Il ne reste plus, pour compléter cette étude, qu’à décrire un système de culture pratiqué aussi dans la région haute que nous venons de visiter, mais qui diffère complètement des procédés qui y sont généralement suivis. C’est dans les colonies des tourbières et dans les colonies de bienfaisance qu’on le rencontre. L’exploitation de. la tourbe a été le sujet d’une étude spéciale dans la Revue[1]. Je rappellerai seulement ici qu’on a toujours soin de rejeter sur le fond sablonneux de la tourbière la couche supérieure qui forme un très mauvais combustible, et qui au contraire, mêlée au sable qu’on extrait des fossés, fait une terre très fertile quand on combine avec ce mélange de deux terres différentes une quantité suffisante d’engrais. Cette méthode fut introduite d’abord, semble-t-il, au XVIe siècle dans les vastes landes tourbeuses, hooge veenen, que la ville de Groningue possédait vers le sud-est de la province. A peine la paix conclue avec l’Espagne assura-t-elle quelque sécurité, que Groningue creusa un canal dans cette direction et accorda des concessions pour exploiter les veenen.
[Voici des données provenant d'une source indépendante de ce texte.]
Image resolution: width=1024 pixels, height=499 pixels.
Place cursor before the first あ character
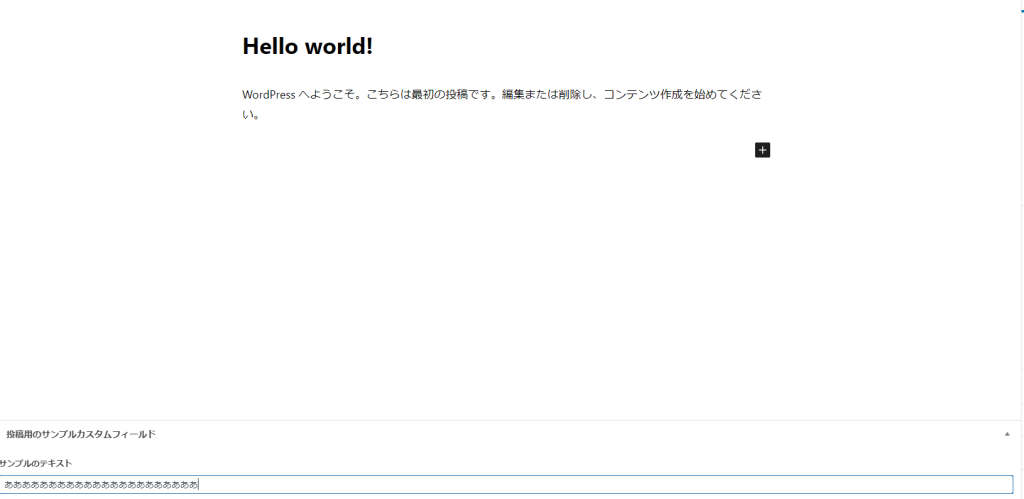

Des paysans frisons dont le nom est encore conservé formèrent plusieurs associations : Trips-compagnie, Borger-compagnie, Kiel-compagnie, Nieuwefciesche-compagnie, qui successivement mirent des terrains en valeur. Beaucoup d’anabaptistes et de mennonites des provinces environnantes vinrent aussi peupler le désert, et ainsi se formèrent peu à peu les six communes, Hoogezand, Sappemeer, Oude-Pekela, Veendam, Nieuwe-Pekela et Wildervank, auxquelles on donna le nom de ween-kolonien (colonies des tourbières), et qu’on peut ranger parmi les plus riches et les plus beaux villages des Pays-Bas. Rien de plus singulier que l’aspect de ces colonies, dont les dispositions ont toutes été commandées par les nécessités de l’exploitation des tourbières sur le sous-sol desquelles elles sont assises. C’est une longue série de maisons coquettes et charmantes qui se poursuit en droite ligne, toutes séparées l’une de l’autre par un canal latéral, et chacune par conséquent

  1. Voyez cette étude de M. Esquiros dans la Revue du 15 décembre 1855.